- [Instructions for the task]: Show the lines of the material that contain the word "SPHM".

- [Given information]:
- Opening Delimiter -

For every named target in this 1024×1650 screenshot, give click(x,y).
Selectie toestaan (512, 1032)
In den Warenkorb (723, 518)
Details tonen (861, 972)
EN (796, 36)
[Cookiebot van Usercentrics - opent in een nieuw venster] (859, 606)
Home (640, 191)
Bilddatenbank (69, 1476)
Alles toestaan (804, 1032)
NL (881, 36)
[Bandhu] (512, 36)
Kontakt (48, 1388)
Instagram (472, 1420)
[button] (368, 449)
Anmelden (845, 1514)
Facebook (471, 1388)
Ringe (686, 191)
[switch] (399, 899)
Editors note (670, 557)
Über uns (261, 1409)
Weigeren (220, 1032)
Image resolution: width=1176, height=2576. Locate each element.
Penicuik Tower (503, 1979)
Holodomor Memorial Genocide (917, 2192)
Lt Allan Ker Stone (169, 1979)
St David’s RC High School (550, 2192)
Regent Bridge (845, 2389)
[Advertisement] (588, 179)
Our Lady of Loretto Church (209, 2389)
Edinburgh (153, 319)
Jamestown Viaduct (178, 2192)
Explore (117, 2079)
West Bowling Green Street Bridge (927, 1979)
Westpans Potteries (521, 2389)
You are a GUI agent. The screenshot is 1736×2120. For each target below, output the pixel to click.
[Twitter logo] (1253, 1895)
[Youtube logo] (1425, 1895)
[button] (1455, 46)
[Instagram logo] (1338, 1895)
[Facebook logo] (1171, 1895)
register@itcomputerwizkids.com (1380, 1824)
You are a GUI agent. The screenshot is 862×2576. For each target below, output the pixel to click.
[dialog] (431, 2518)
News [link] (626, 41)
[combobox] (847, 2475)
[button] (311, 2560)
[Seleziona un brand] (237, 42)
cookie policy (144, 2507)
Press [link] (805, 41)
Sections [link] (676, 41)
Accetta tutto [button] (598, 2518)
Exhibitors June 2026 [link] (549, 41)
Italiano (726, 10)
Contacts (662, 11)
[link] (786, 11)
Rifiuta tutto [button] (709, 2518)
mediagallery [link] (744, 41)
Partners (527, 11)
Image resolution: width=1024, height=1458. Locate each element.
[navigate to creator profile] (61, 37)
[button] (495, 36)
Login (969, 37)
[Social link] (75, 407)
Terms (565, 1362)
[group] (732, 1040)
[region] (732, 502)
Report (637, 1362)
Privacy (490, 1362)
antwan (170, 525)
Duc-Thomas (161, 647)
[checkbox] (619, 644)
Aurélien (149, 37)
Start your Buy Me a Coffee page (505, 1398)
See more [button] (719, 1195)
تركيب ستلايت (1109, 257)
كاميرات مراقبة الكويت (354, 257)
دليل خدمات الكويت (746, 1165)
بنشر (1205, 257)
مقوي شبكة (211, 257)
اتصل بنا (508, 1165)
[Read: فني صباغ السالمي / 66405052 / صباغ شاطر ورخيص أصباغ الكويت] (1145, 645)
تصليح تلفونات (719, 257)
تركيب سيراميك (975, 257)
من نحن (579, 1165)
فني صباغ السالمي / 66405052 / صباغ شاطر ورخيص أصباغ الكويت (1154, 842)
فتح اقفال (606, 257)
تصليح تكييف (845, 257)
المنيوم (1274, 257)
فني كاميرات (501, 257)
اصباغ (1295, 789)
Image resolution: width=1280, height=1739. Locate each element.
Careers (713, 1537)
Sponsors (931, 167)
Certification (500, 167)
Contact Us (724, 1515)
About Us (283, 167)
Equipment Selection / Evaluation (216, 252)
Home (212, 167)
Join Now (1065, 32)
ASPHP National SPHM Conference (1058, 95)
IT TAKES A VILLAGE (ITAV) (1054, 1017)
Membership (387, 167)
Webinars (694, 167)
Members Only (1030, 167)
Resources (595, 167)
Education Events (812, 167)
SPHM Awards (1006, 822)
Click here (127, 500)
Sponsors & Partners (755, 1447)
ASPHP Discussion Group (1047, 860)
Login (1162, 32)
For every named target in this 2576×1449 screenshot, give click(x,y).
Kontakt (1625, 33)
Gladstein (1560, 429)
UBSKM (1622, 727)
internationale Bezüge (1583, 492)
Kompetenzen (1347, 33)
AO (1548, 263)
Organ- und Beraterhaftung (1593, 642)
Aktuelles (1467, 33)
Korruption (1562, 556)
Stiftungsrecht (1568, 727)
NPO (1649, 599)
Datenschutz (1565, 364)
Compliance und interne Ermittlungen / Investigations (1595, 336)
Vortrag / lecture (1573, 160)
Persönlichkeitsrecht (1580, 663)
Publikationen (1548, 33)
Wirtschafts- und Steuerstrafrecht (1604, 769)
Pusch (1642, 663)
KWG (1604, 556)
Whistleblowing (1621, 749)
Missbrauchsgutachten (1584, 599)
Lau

- Closing Delimiter -

- [Exercise output]:
ASPHP National SPHM Conference (1058, 95)
SPHM Awards (1006, 822)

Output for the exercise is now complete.